(MATERIAL PROVIDED)
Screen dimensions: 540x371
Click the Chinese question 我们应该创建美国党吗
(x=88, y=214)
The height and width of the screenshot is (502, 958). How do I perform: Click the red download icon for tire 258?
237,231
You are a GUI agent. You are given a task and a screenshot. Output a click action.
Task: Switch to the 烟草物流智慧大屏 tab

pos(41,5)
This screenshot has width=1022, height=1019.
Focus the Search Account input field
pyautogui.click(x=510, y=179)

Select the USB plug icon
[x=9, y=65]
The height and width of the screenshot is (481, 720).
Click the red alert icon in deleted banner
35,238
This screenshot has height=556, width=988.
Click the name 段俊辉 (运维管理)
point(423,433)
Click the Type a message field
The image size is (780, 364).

* * *

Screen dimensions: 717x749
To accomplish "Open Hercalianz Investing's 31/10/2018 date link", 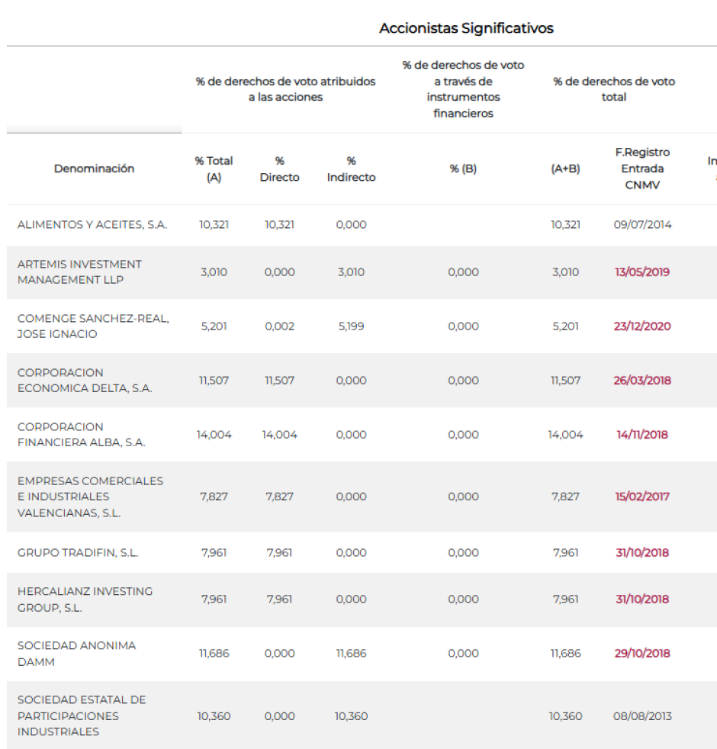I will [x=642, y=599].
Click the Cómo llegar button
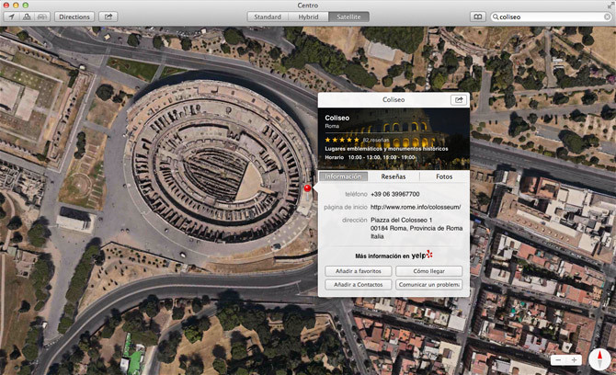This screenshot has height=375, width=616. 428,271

...

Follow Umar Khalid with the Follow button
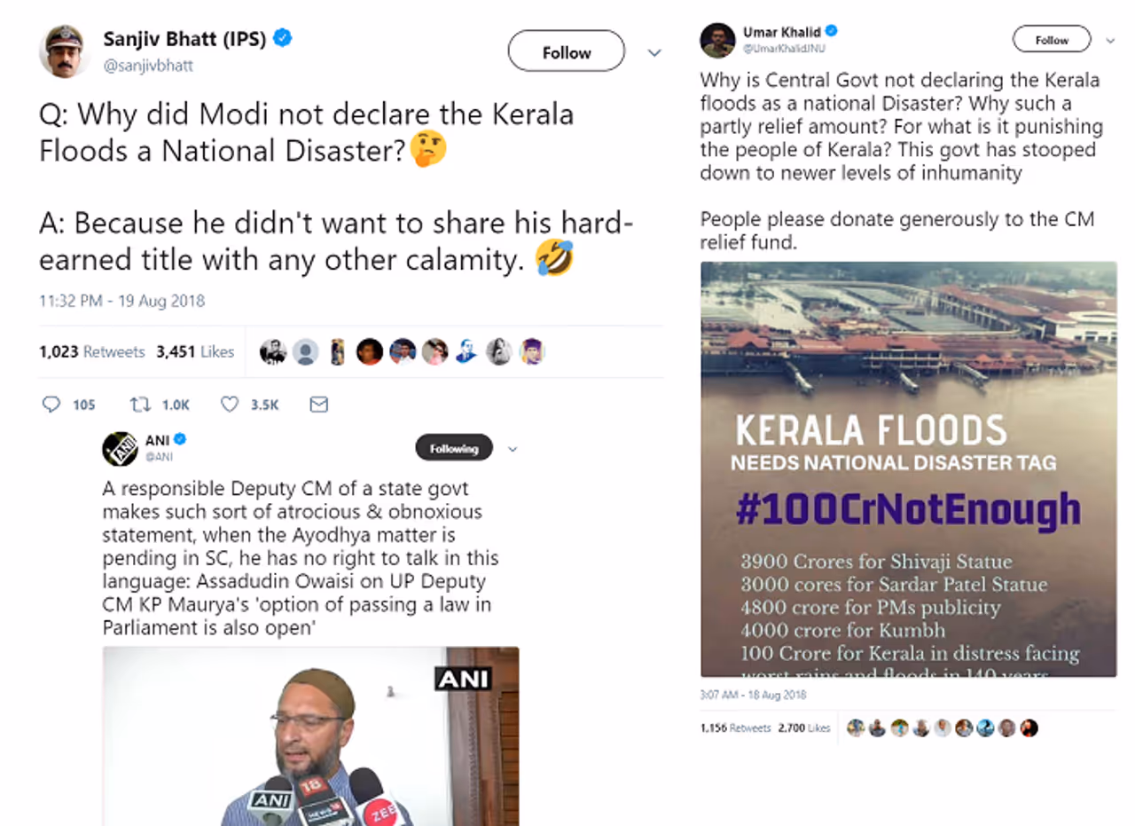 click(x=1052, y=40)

(WHAT THE TASK ASKS) Please give again the lines above between the line holding "Screen dimensions: 540x371" and the line holding "The height and width of the screenshot is (481, 720).", inclusive, exactly as they are and with nothing added.

(TASK ANSWER)
Screen dimensions: 540x371
Click the Chinese question 我们应该创建美国党吗
(x=88, y=214)
The height and width of the screenshot is (502, 958). How do I perform: Click the red download icon for tire 258?
237,231
You are a GUI agent. You are given a task and a screenshot. Output a click action.
Task: Switch to the 烟草物流智慧大屏 tab

pos(41,5)
This screenshot has width=1022, height=1019.
Focus the Search Account input field
pyautogui.click(x=510, y=179)

Select the USB plug icon
[x=9, y=65]
The height and width of the screenshot is (481, 720).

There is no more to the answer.